* Task prompt: Whenever the word "will" turns up in a line below, that line should be copied.

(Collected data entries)

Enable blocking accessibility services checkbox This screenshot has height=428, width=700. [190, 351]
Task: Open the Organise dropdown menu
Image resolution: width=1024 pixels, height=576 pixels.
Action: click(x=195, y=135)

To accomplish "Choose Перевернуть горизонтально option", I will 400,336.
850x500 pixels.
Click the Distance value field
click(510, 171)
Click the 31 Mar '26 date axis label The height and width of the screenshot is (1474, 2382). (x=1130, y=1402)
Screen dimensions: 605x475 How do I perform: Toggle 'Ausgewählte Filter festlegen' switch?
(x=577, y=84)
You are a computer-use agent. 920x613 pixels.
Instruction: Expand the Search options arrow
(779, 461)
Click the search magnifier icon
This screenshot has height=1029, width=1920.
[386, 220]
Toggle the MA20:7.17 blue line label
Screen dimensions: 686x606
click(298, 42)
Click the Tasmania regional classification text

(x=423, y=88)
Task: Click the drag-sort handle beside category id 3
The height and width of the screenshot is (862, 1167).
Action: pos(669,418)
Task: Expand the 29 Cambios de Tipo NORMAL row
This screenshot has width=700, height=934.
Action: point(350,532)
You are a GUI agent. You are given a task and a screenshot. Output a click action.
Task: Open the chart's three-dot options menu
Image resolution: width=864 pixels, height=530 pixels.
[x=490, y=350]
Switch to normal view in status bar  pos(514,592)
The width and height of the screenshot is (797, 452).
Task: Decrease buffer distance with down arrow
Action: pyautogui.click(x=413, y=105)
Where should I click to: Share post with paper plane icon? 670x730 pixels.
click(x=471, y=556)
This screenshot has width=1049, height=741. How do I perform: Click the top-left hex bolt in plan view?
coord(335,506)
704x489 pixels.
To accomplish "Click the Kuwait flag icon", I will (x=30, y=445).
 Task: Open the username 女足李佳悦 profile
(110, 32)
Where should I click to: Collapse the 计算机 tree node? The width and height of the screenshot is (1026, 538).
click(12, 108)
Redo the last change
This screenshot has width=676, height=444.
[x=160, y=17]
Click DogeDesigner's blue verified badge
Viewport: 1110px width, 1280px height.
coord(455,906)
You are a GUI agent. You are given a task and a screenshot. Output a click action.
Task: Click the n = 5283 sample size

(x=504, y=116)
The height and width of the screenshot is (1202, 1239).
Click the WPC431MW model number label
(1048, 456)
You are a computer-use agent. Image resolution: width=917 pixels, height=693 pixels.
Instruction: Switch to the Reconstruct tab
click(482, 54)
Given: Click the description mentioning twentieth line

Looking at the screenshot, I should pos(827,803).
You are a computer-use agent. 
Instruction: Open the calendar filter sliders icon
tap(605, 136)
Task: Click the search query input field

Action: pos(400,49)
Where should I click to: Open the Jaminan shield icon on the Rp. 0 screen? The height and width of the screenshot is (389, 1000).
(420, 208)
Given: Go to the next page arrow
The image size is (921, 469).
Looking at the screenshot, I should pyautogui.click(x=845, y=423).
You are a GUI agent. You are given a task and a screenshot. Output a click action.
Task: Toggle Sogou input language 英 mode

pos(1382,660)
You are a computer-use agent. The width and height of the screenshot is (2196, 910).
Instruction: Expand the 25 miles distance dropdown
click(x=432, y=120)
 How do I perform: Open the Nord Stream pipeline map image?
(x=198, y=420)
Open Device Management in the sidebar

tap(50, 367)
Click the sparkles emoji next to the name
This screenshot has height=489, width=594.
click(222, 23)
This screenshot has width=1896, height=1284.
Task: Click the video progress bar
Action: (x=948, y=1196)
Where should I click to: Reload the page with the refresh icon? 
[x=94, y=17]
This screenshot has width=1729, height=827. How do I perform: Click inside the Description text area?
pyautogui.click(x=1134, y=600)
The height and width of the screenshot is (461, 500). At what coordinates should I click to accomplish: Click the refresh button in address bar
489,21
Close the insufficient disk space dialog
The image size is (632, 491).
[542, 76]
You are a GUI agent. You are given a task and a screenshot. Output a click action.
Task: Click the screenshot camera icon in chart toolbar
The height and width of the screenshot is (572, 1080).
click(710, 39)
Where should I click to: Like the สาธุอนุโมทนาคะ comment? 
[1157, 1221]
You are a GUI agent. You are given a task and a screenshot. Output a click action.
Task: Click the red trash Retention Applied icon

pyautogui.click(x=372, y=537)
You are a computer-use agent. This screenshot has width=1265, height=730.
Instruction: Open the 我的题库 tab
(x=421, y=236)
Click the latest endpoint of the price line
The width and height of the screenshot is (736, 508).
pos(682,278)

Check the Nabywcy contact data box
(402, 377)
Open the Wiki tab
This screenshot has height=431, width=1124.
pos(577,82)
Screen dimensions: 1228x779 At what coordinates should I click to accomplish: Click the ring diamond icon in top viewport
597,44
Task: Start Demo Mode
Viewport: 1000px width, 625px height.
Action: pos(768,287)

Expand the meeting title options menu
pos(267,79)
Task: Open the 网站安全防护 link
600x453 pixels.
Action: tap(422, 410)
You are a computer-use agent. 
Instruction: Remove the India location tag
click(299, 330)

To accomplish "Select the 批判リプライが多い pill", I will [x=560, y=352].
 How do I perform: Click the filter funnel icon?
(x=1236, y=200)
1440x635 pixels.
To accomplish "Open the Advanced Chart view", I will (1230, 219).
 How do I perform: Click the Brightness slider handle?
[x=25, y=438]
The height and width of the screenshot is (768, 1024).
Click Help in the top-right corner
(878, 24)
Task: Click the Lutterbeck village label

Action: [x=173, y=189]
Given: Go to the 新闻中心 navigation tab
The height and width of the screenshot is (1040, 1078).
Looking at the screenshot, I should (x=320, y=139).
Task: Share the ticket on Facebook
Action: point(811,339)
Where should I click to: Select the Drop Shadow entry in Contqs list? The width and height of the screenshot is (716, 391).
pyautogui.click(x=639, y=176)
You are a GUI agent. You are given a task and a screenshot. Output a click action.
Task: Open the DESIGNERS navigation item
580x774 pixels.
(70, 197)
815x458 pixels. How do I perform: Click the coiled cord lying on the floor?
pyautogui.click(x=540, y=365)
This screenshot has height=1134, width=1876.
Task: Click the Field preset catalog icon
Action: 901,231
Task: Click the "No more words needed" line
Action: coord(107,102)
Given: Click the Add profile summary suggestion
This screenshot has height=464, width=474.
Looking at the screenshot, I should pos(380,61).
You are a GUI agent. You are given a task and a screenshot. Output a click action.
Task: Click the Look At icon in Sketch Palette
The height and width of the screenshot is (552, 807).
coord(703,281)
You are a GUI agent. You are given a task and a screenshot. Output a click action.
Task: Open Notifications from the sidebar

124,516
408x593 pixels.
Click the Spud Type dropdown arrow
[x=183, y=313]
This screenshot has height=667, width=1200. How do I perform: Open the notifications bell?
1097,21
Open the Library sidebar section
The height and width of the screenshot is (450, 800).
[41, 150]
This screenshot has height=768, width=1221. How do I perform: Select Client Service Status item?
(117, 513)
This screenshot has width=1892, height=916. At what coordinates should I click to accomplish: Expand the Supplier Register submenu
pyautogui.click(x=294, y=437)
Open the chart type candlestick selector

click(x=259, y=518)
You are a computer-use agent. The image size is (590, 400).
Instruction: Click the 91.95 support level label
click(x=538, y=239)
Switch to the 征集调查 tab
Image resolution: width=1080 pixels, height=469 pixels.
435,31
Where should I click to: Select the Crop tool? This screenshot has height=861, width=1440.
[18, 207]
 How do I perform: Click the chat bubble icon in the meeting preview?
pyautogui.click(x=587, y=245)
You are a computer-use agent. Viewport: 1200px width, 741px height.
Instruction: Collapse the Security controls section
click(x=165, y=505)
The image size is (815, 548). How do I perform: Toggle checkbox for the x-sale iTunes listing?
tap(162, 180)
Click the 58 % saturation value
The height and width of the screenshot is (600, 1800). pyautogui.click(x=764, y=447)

* Written solution:
To accomplish "Choose Перевернуть горизонтально option", I will 400,336.
To accomplish "Click the Kuwait flag icon", I will (x=30, y=445).
To accomplish "Select the 批判リプライが多い pill", I will [x=560, y=352].
To accomplish "Open the Advanced Chart view", I will (1230, 219).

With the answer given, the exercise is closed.